Diese augustinisch-lutherische Vorstellung von der allesvereinenden Gnade Gottes erscheint denn auch als zentrales Problem in dem Faustbuch. Faustus kann es einfach nicht glauben, dass ihm seine Sündhaftigkeit vergeben werden könne.  Immer wieder betont der Autor, dass diese Sünde mit jener Ursünde identisch ist, welche das Alte sowie das Neue Testament verbietet, dem überheblichen Stolz nämlich, die eigenen Verbrechen seien größer als ein gnädiger Gott zu vergeben vermag.  Faustus strebt nach allen Kräften und sucht mit allen Mitteln - ja er beruft sich sogar auf die Hilfe seines Teufels - einen Glauben an die Gnade Gottes zu gewinnen. Mephisto versichert ihm wiederholt, dass er sich gerade durch solche Bestrebung zur Hölle verdammt.
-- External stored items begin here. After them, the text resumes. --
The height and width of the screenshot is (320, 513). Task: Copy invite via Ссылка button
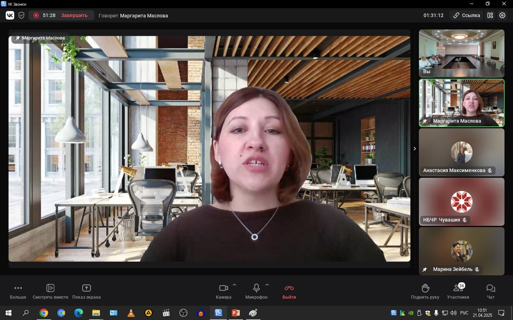[x=467, y=15]
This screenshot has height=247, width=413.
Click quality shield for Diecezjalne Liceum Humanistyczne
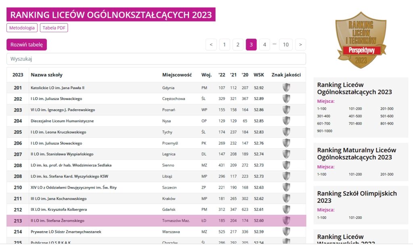(x=286, y=121)
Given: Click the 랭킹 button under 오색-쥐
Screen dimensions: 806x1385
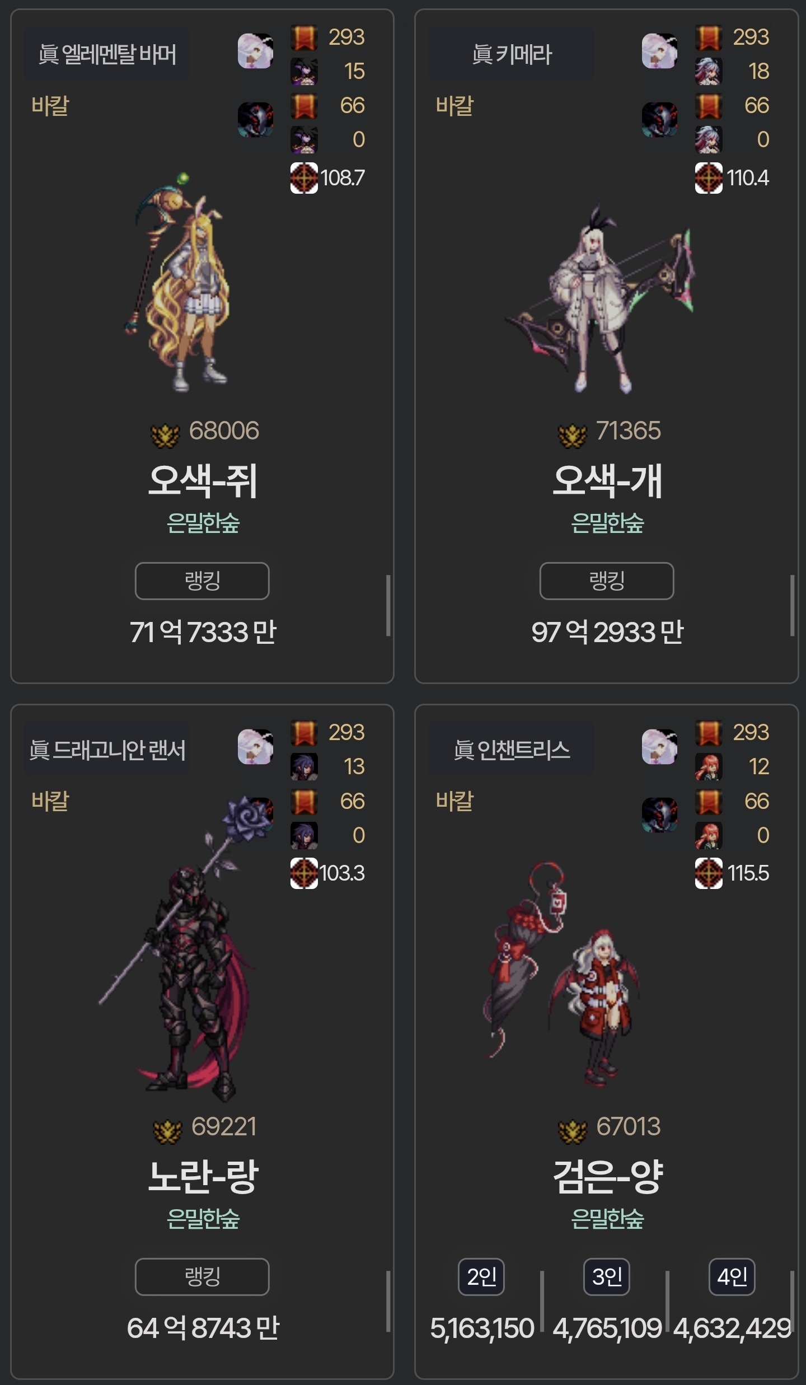Looking at the screenshot, I should click(x=202, y=581).
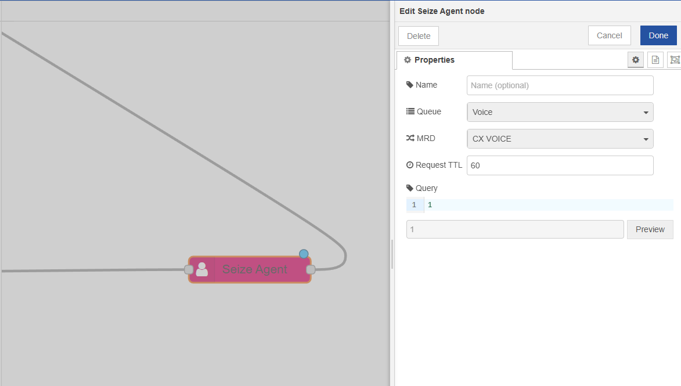Click the Seize Agent node's input port
This screenshot has height=386, width=681.
click(188, 269)
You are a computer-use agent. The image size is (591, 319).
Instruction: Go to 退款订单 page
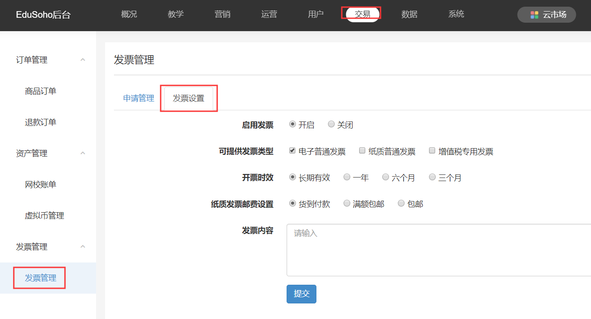coord(40,122)
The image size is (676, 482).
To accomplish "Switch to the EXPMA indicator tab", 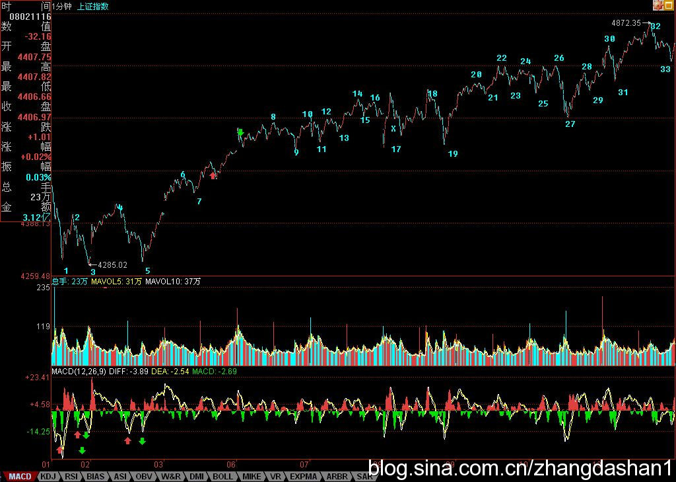I will point(303,476).
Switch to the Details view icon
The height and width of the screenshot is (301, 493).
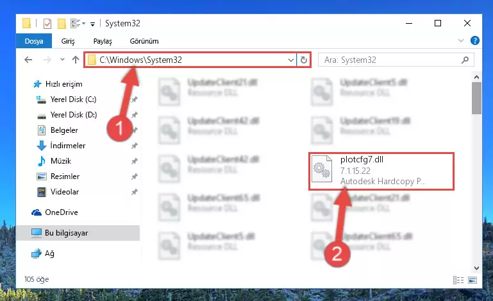(x=458, y=280)
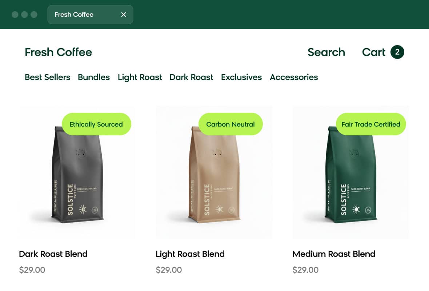Open the Bundles menu item
This screenshot has height=291, width=429.
[x=94, y=77]
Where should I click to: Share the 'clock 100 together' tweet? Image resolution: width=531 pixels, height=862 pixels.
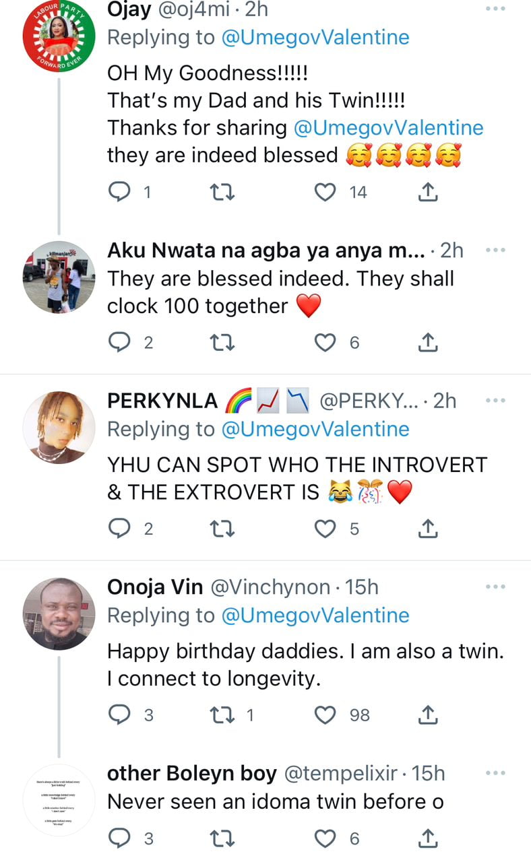[x=429, y=342]
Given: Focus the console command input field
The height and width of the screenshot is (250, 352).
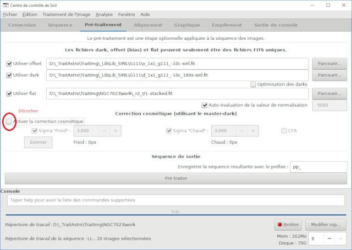Looking at the screenshot, I should coord(176,200).
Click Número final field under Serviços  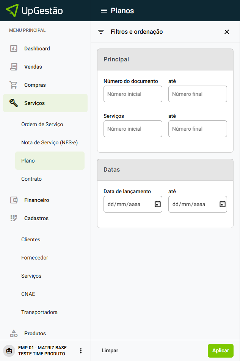click(198, 129)
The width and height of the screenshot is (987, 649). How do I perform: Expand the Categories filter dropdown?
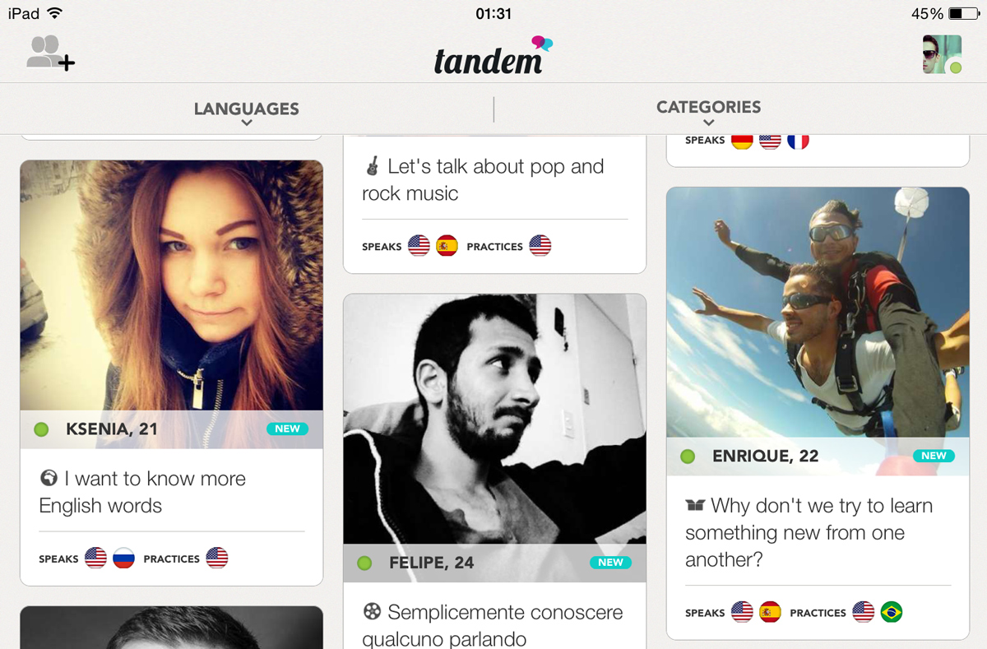tap(708, 112)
Die besondere Zuspitzung dieses uralten christlichen Problems gehört zur Zeitgeschichte des ausgehenden 16. Jahrhunderts.“

Worthy beschließt seine Ausführungen mit dem Fazit „Sollten wir das Faustbuch im Sinne jener Auseinandersetzung lesen, so könnte Fausts eigenmächtiges Streben nach der göttlichen Gnade jene ketzerische Hoffnung [verkörpern], durch eigene Kräfte könne der Mensch die Erbsünde abschütteln und zur sittlichen Freiheit und Verantwortlichkeit gelangen.“

Um dem noch einen Gedanken anzufügen, dies würde die Ambivalenz erklären, dass Faust sich einmal in das bunte Wirtshaus- und Lotterleben stürzt, dann wieder in geradezu abgründige seelische Krisen gerät und bereut. Auch Marlowe reitet auf diesem Punkt geradezu herum. Marlowe selbst war in dieser Hinsicht keineswegs sensibel, sein Lebensstil war chaotisch: Bummelstudent, Bühnenautor, Geheimagent der englischen Krone, der damals verabscheuten Homophilie und jedem neuen Laster zu getan.
Sehen wir die Parallelen zu Faust? Ich stelle mir vor, dass auch Marlowe gelegentlich - wie der Held seines Dramas - unter Tränen der Reue nach Erlösung schrie. Eine Kirche, welche diese Menschen nicht mehr erreichen kann, sondern sie sogar verdammt, trägt sicher daran eine Mitschuld, wenn diese sich für immer abwenden und in Pakt und Fluch und vermeintliche Verdammnis verstricken.